Question

我正在尝试使用bstTree方法训练模型并打印出混淆矩阵。 adverse_effects是我的class属性。

set.seed(1234)
splitIndex <- createDataPartition(attended_num_new_bstTree$adverse_effects, p = .80, list = FALSE, times = 1)
trainSplit <- attended_num_new_bstTree[ splitIndex,]
testSplit <- attended_num_new_bstTree[-splitIndex,]

ctrl <- trainControl(method = "cv", number = 5)
model_bstTree <- train(adverse_effects ~ ., data = trainSplit, method = "bstTree", trControl = ctrl)


predictors <- names(trainSplit)[names(trainSplit) != 'adverse_effects']
pred_bstTree <- predict(model_bstTree$finalModel, testSplit[,predictors])


plot.roc(auc_bstTree)

conf_bstTree= confusionMatrix(pred_bstTree,testSplit$adverse_effects)
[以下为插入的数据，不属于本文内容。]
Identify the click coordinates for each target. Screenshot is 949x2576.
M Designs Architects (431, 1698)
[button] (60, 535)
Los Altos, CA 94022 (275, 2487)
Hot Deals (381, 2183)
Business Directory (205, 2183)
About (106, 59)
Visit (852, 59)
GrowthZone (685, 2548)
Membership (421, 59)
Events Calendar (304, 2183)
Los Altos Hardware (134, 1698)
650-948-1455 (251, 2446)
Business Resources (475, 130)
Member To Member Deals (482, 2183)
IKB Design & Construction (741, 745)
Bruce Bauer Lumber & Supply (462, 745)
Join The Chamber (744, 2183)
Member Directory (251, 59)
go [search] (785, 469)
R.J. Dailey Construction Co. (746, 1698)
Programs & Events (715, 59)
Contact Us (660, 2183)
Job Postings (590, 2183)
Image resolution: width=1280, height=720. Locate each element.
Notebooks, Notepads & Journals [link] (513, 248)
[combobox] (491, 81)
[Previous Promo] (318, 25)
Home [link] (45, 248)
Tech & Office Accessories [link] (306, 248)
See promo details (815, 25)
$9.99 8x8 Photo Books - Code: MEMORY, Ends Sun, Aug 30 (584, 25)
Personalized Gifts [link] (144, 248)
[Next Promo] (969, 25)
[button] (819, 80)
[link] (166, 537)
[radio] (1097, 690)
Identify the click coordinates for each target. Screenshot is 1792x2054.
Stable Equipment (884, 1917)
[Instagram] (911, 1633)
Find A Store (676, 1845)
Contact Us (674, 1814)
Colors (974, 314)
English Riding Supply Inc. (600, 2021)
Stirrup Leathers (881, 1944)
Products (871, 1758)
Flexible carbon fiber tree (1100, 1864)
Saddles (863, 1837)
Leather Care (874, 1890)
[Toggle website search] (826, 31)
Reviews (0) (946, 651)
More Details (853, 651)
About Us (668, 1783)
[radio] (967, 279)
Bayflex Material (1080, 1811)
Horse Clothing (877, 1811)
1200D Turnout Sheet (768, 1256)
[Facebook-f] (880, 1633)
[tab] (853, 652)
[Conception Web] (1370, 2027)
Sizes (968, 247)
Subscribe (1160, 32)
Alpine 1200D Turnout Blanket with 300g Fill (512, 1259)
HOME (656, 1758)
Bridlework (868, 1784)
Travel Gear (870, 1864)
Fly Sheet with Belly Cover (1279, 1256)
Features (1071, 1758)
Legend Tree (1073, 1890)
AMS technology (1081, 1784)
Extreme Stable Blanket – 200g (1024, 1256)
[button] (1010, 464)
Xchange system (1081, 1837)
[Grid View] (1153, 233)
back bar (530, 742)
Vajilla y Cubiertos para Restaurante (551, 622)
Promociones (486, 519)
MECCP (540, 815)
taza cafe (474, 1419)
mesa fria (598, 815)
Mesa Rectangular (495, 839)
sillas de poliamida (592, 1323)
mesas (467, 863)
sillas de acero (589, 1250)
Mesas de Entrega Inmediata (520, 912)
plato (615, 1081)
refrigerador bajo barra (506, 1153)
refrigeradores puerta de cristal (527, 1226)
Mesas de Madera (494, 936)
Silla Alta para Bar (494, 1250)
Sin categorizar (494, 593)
但是我在confusionMatrix.default（pred_bstTree，testSplit $ adverse_effects）中收到错误＆＃39;错误：数据必须包含与参考重叠的某些级别。＆＃39;

 max(pred_bstTree)
[1] 1.03385
 min(pred_bstTree)
[1] 1.011738

> unique(trainSplit$adverse_effects)
[1] 0 1
Levels: 0 1

如何解决此问题？

> head(trainSplit)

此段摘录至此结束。